As soon as you submit this job you can see it in the ui that it is processing data.

26/06/12 23:51:39 INFO DAGScheduler: ResultStage 9 (collect at /tmp/spark_revenue_by_state.py:31) finished in 40 ms
26/06/12 23:51:39 INFO DAGScheduler: Job 5 is finished.

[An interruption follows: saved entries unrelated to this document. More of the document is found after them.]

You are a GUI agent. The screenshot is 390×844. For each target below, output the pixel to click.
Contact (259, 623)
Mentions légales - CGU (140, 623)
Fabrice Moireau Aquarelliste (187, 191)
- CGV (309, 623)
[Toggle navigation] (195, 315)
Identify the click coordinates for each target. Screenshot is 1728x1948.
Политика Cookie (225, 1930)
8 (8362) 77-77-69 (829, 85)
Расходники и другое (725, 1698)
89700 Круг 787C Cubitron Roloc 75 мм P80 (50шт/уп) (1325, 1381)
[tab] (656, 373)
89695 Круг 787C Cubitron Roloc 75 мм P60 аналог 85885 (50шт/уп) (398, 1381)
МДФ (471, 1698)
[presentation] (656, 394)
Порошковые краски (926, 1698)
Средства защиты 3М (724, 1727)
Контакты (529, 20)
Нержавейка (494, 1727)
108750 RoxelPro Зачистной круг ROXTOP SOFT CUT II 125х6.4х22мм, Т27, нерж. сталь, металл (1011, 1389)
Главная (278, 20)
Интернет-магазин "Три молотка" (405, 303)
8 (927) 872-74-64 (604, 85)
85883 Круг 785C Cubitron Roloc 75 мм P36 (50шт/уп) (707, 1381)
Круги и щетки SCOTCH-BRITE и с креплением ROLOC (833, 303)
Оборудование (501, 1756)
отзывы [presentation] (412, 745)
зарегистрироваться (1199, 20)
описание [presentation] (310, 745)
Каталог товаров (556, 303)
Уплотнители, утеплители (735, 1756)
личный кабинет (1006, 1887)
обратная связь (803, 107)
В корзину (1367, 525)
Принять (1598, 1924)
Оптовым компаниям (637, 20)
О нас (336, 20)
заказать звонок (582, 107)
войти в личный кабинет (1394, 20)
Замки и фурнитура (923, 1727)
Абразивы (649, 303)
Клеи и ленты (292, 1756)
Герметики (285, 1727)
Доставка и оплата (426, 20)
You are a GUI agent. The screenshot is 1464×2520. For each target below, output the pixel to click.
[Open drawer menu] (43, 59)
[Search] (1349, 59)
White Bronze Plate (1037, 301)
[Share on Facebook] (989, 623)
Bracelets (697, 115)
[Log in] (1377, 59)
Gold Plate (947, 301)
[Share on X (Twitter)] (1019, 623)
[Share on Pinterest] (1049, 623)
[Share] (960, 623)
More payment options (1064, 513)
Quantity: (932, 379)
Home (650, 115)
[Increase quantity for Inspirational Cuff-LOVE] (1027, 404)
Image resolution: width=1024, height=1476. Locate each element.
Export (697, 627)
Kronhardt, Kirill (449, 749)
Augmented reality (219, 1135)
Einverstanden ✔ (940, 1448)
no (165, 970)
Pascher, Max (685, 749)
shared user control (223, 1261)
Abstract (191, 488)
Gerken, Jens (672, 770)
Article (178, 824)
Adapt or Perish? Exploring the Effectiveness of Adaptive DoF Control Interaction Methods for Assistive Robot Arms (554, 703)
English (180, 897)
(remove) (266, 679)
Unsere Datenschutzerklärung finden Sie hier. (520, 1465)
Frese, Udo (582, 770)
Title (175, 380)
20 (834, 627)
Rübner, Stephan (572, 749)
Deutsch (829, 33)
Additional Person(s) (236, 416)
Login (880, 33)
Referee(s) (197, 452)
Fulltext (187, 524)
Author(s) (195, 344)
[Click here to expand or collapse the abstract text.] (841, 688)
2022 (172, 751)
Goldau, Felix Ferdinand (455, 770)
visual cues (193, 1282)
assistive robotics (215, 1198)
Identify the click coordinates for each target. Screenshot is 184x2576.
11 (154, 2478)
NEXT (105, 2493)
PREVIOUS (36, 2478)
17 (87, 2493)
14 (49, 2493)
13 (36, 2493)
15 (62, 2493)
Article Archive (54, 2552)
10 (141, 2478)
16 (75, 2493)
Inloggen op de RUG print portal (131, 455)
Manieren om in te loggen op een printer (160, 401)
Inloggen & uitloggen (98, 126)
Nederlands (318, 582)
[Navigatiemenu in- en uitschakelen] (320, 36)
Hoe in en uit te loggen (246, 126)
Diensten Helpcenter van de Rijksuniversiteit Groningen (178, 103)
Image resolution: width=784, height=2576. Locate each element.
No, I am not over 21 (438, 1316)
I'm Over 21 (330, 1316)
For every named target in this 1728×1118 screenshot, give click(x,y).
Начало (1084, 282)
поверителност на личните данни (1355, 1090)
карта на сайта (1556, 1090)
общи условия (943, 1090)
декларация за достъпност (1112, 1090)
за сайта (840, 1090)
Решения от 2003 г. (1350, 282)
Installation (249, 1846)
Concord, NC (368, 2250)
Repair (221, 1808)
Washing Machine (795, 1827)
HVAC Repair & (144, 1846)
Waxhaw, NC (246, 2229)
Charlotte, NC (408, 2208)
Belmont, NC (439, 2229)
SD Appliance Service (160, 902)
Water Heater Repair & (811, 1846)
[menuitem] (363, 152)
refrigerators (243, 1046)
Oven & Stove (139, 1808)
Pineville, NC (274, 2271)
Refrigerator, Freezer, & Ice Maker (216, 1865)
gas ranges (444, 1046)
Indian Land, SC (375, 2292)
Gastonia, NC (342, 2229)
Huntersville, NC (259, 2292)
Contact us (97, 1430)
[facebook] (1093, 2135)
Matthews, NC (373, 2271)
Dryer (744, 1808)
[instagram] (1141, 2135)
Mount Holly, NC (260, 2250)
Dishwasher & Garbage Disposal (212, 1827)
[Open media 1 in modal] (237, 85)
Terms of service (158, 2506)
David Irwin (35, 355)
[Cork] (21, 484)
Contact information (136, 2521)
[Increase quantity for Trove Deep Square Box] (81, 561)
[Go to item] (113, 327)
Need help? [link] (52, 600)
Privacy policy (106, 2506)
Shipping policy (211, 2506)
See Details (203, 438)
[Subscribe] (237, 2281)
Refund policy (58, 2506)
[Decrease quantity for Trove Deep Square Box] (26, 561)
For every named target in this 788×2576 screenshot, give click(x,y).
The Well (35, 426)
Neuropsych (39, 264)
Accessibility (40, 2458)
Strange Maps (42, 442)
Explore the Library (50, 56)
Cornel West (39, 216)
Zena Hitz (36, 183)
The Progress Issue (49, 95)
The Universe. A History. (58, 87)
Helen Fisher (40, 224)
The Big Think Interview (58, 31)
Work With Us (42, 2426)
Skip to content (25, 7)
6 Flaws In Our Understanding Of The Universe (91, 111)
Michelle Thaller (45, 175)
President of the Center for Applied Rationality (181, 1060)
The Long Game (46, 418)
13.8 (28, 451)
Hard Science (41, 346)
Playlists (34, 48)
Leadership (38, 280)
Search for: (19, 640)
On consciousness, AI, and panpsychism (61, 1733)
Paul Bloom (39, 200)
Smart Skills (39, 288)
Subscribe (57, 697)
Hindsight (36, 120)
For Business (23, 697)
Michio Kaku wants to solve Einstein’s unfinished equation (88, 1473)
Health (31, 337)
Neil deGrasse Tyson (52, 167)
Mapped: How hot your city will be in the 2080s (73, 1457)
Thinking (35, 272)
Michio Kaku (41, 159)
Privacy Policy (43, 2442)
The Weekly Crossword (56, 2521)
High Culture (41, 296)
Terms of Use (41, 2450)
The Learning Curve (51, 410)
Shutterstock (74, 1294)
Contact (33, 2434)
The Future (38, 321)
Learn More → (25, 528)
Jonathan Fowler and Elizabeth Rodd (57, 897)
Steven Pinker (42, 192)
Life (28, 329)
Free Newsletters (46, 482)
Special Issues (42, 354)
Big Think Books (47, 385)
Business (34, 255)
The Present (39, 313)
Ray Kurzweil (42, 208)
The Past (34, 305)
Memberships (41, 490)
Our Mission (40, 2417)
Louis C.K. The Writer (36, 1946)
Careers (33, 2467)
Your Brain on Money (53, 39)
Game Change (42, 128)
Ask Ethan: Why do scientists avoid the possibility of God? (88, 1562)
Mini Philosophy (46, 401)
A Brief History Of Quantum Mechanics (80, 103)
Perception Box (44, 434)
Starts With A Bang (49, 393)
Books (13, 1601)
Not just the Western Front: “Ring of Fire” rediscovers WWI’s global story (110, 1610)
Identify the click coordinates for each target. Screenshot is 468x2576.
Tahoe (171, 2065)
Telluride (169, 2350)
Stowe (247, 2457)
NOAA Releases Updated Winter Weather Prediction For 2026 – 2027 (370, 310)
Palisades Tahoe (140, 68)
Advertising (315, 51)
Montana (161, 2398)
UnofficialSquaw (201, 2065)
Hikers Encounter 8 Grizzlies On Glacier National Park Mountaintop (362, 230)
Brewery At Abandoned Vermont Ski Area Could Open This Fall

Cancelling potential speculative or zombie tasks for this job
26/06/12 23:51:39 INFO TaskSchedulerImpl: Canceling stage 9
26/06/12 23:51:39 INFO TaskSchedulerImpl: Killing all running tasks in stage 9: Stage finished
26/06/12 23:51:39 INFO DAGScheduler: Job 5 finished: collect at /tmp/spark_revenue_by_state.py:31, took 41.749375 ms
Revenue by state:
CA: $2,527,275,938.51
FL: $2,525,708,955.14
IL: $2,525,265,743.70
MD: $2,525,816,581.76
NC: $2,523,087,439.59
NY: $2,526,208,987.55
PA: $2,524,619,003.08
TX: $2,524,173,634.13
VA: $2,524,810,057.78
WA: $2,523,041,272.07

Transaction count by state:
CA: 10,005,069
FL: 10,004,135
IL: 10,000,918
MD: 10,002,238
NC: 9,994,621
NY: 10,003,472
PA: 9,999,562
TX: 9,995,115
VA: 10,001,618
WA: 9,993,252

Processed 100,000,000 records in 76.5s

What is that, like 1.1 mins vs 4.5 mins.

Processing the dataset with Spark reduced execution time from 4.5 minutes to 1.1 minutes—a 4× speedup and nearly a 76% reduction in runtime.

Imagine if I wanted to do it quicker? Just add more workers.

This is the first blog I have written in a few weeks. But damn does it feel good. Just for today I did not let my fear win and dove head first back into the world of data engineering.